Дэниел сверкнул на меня глазами.
– Сделай одолжение, Ник: отодвинь от стен всю мебель, какую осилишь. Крупное я сам буду двигать. И принеси пленку. Она в багажнике.
Дэниел продолжил орудовать водяной пушкой. Мы готовили дом к продаже. Приводили его в порядок. Приводили в порядок свою жизнь. Двигались дальше.
– Ник, – сказал Дэниел. – Пленка. В багажнике. Шевелись.
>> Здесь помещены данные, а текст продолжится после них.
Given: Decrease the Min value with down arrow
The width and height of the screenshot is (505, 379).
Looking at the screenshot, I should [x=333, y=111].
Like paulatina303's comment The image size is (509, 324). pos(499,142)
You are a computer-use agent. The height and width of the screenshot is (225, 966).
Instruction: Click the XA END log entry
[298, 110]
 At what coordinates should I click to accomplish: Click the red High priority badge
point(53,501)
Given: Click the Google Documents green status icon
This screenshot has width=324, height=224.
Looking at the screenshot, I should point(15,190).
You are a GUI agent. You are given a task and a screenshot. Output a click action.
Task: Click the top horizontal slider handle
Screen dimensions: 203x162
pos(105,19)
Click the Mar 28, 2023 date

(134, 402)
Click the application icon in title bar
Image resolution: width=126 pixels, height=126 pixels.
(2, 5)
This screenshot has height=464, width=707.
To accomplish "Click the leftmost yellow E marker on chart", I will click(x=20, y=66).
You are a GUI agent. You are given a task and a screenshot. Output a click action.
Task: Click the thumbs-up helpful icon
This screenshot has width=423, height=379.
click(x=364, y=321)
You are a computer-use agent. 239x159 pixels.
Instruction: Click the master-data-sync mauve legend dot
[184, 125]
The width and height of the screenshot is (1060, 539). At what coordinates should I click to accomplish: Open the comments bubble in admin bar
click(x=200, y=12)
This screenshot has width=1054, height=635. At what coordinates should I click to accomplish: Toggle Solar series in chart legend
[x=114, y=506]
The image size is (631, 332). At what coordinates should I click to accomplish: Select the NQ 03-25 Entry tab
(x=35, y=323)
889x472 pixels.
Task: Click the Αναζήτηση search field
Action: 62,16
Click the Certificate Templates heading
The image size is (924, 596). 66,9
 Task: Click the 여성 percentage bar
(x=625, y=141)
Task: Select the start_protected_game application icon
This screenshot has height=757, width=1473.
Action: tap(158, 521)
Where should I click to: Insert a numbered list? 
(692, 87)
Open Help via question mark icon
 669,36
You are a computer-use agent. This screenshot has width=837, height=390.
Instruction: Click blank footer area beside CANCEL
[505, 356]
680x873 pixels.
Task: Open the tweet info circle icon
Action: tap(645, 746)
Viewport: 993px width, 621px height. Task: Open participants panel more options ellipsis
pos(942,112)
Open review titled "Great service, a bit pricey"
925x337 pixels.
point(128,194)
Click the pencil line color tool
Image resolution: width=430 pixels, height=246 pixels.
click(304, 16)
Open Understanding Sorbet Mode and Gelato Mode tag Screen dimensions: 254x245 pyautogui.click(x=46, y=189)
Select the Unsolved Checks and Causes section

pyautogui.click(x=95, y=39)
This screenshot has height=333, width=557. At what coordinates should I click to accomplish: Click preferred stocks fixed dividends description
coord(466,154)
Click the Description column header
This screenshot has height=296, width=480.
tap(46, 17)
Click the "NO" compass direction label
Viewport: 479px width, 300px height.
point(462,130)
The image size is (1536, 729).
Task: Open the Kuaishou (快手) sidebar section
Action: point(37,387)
К его внедорожнику я шла как мешком пристукнутая. В последние несколько ночей меня мучила бессонница, недосып сказывался на работе мозга. Я словно пробиралась сквозь туман, напрасно шарила в поисках какой-нибудь вехи. Я потянула из багажника пленку, пахнувшую химией. Прижала к груди целый ворох пластиковых полотнищ – неловко, так, что они застили дорогу. Представила, как легко таким полотнищем душить; как на месте преступления копы закрывают пленкой покойников. Вспомнила маму: она застилала пол в кухне, чтобы мы с Дэниелом, рисуя, его не забрызгали. Потом, когда мы складывали мольберты, пленка, вся в разноцветных кляксах, мазках и россыпях капель, сама казалась прекрасным побочным обстоятельством.